Duplicate the rows verbatim, covering the stretch from the line containing "This screenshot has" through the line containing "(1168, 70).", with both of those lines included.

Recorded information:
- Opening Delimiter -

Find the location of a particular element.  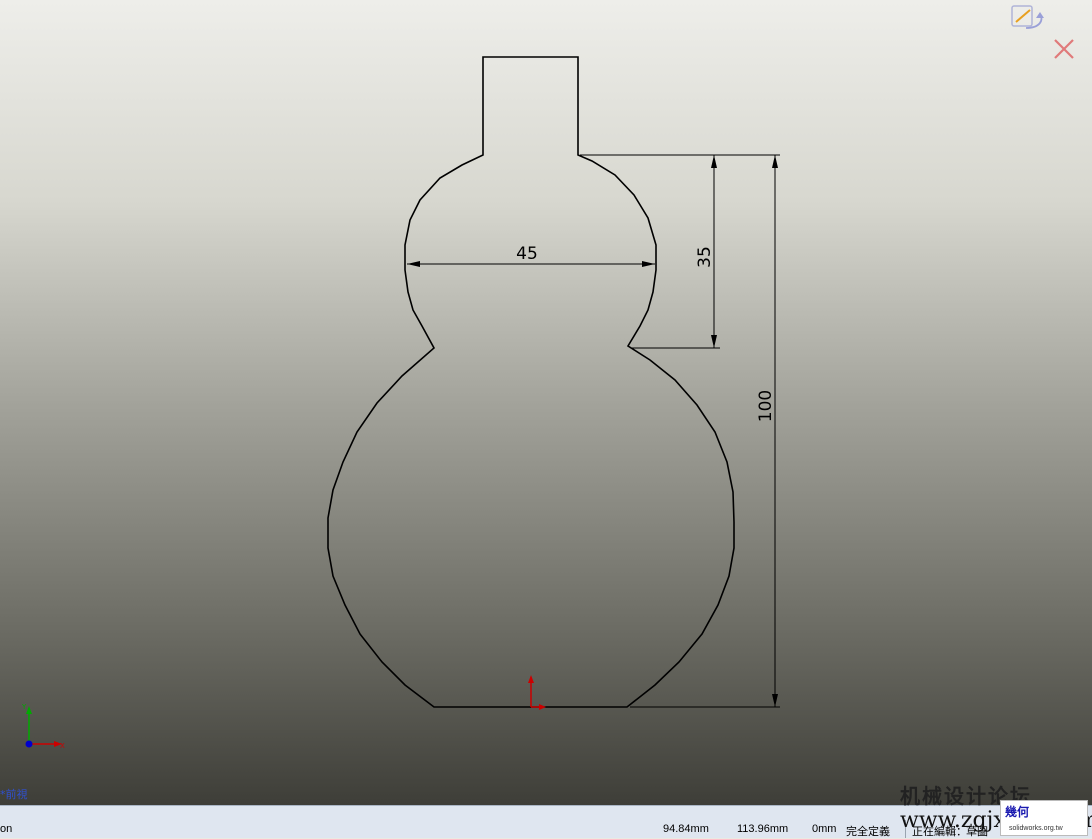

- Closing Delimiter -
- Opening Delimiter -

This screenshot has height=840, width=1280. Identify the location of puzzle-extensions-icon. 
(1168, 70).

- Closing Delimiter -
- Opening Delimiter -

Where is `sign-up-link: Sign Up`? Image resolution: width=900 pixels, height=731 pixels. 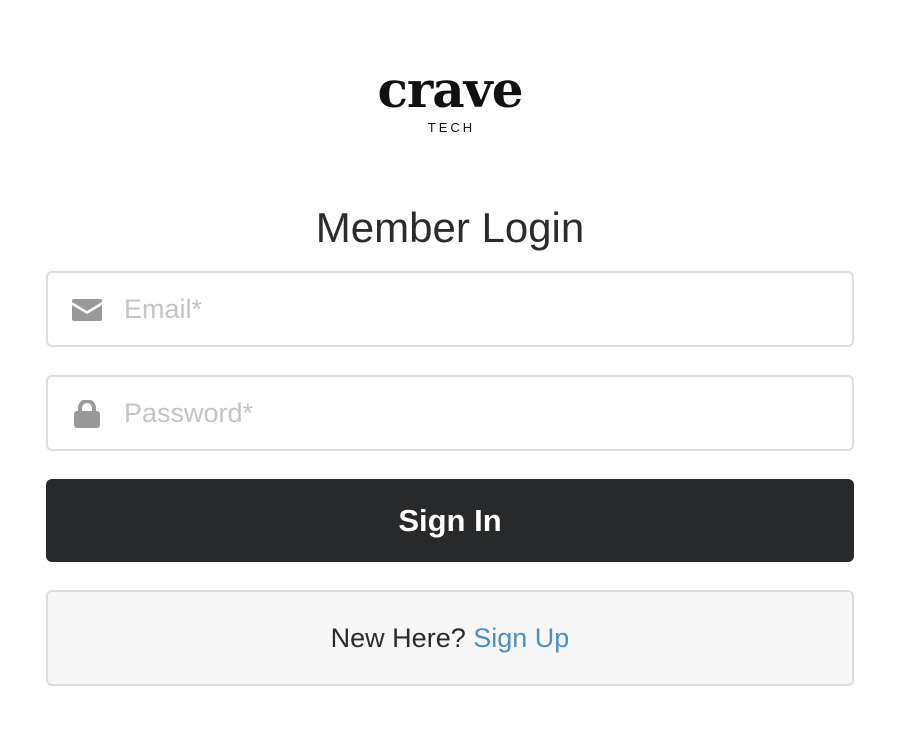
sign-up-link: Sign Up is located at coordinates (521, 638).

- Closing Delimiter -

Answer to the problem:
This screenshot has height=840, width=1280. Identify the location of puzzle-extensions-icon. 
(1168, 70).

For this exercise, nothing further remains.